Uma vez alguém já disse: “Não gosto de política”.

Não poucas vezes, ouvimos, à boca pequena, expressões como essas: “Odeio política”, “Não gosto de política”, “Tenho nojo de política”..., Principalmente em tempos de eleição. A política parece sempre ocupar os extremos do amor e do ódio, do ame-a ou deixe-a, da alegria e da tristeza, do bem e do mal, do calor e do frio, do grito e do silêncio, do conformismo e do ativismo. Assim é a política na boca de milhares de pessoas, ou doce ou amarga ou agridoce.
Para vulgarizarmos um pouco menos e não banalizarmos por demais a palavra política é importante entendermos três acepções sobre ela: a primeira assume uma conotação de governo, autoridade e administração da coisa pública ou do tesouro de todos, sob a forma de Estado; a segunda dá a idéia de atividade realizada por especialistas, profissionais, políticos pertencentes a um certo tipo de organização sociopolítica – os partidos – que disputam o direito de governar, ocupando cargos e postos no Estado; por fim, este último significado advém do anterior porque é o mais popular, no sentido de ser o mais corrente por se tratar de uma visão negativa da política, admitindo colocar sob suspeita as práticas secretas de quem exerce o poder e se beneficia dele.
O calor político é produzido pela oposição dos três sentidos mencionados acima, que na prática se confirma mais ainda.

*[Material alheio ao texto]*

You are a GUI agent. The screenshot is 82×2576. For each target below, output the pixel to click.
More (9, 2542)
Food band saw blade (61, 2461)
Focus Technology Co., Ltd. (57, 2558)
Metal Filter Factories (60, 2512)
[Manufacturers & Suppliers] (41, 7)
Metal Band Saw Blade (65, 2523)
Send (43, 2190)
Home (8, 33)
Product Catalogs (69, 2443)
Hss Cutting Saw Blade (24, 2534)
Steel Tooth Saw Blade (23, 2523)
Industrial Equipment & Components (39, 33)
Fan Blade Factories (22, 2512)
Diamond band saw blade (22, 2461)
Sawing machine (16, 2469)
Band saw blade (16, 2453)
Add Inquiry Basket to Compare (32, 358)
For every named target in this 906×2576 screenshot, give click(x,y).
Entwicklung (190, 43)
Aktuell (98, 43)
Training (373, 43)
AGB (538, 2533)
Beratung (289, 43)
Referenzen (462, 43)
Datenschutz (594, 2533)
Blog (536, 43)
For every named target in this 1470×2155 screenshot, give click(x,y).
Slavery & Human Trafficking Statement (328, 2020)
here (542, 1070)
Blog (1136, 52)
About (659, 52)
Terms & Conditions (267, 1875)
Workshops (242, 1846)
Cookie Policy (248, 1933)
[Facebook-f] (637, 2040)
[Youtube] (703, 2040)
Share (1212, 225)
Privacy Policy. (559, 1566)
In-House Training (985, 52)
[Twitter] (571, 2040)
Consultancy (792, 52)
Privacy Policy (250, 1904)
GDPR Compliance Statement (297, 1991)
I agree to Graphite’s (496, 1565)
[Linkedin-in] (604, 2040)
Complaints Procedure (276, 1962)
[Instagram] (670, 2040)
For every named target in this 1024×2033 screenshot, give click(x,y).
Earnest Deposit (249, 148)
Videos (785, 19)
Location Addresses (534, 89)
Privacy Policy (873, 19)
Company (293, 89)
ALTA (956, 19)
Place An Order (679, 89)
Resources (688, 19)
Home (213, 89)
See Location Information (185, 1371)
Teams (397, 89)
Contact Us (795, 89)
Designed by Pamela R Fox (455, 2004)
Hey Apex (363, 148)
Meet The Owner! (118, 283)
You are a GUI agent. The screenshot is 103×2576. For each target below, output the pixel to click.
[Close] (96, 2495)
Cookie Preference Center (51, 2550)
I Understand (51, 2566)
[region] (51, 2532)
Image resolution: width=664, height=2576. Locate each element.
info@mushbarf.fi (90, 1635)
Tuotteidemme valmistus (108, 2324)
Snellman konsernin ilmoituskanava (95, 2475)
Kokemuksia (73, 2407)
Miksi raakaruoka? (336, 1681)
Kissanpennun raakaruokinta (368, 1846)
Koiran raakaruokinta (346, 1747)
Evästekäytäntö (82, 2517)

Aflora-se, com isso, um paradoxo na divergência entre o primeiro e o último sentido da palavra política, pois o primeiro se refere a algo geral concernente à sociedade como um todo com suas leis e seus costumes, seus direitos e obrigações, reivindicações, resistências e desobediências, enquanto o último sentido afasta a política de nosso alcance, blindando-a. Daí, muitas interpretações parecem viáveis acerca da política ou de quem administra a coisa pública; que vão desde os casos de corrupção aos casos de transparência e de lisura administrativa.
Costumo colocar num mesmo patamar o atemporal, o misantropo, o apolítico, o a-histórico uma vez que todos eles tentam sublimar os problemas pertinentes à existência. É da natureza da própria existência inserir-nos no mundo dos contrários da política porque somos seres sociais, carregados de história e sujeitos ao tempo e ao espaço. Implicações como essas não nos permitem fugir da nossa condição de seres políticos, tampouco afirmarmos que “não gostamos de política”.
“Não gostar de” significa não desejá-la, não sentir prazer pela política. Não querer bem a política. Muito embora acredite que pelo simples fato de “não gostar” não quer dizer que venha a negá-la. “Não gostar” aqui está muito mais próxima da indiferença e da dissimulação do que da negação, da extinção. Não se trata de negá-la. Se assim for, é até mais suportável tal estranhamento. Do contrário, estaríamos agredindo a nós mesmos enquanto “animais políticos”, no dizer de Aristóteles. Como não estranhar tal repulsa!
Fora justamente a banalização do termo “política” ou o desgaste usual dela desde a Antiguidade que possibilitou a criação de escamas negativas em torno de seu rico significado. Isso diz o essencial da vida social em geral, e da política em particular: que são sempre coletivas e conflituosas. Diria Kant, “Insociável sociabilidade”. Por que os homens são injustos? Por que os homens são corruptos? Por que os homens são maus? Nada disso. Mas porque são egoístas, incapazes de viver sozinhos, pois, “homem algum é uma ilha”, afirmou Thomas Merton.
Engana-se quem pensa que a política é ausência de conflitos e uma bela auréola de paz e harmonia. E para nos livrarmos mais desse preconceito, deixo literalmente uma passagem do Livro “A vida humana” do filósofo francês André Comte-Sponville, 68p.:


“Engana-se quem vê na paz ausência de conflitos, o reino do consenso ou do interesse geral em tudo. Se assim fosse, não teríamos mais necessidade de política: a administração e a técnica bastariam. Estamos longe disso, felizmente(...). É para isso que servem nossas eleições, nossos parlamentos, nossos referendos. Democracia não é ausência de conflitos; é uma maneira de assumi-los e resolvê-los – sem os abolir – sem ser pela violência. Uma eleição vale mais que a guerra civil. Um parlamento, mais que um tirano. Ainda é preciso que haja vários partidos diferentes, que não se oponham apenas sobre insignificâncias(...). A política, diria eu, ao contrário de Clausewitz, é a guerra continuada por outros meios. Equivale a dizer que é um dos mais formidáveis progressos da história da humanidade e a única forma efetiva de paz. Por isso o apolitismo é um erro; o individualismo, um defeito. Ninguém luta sozinho, porque só se luta contra alguém, só se tem chances de ganhar, na escala da sociedade, junto com outros...(...)”.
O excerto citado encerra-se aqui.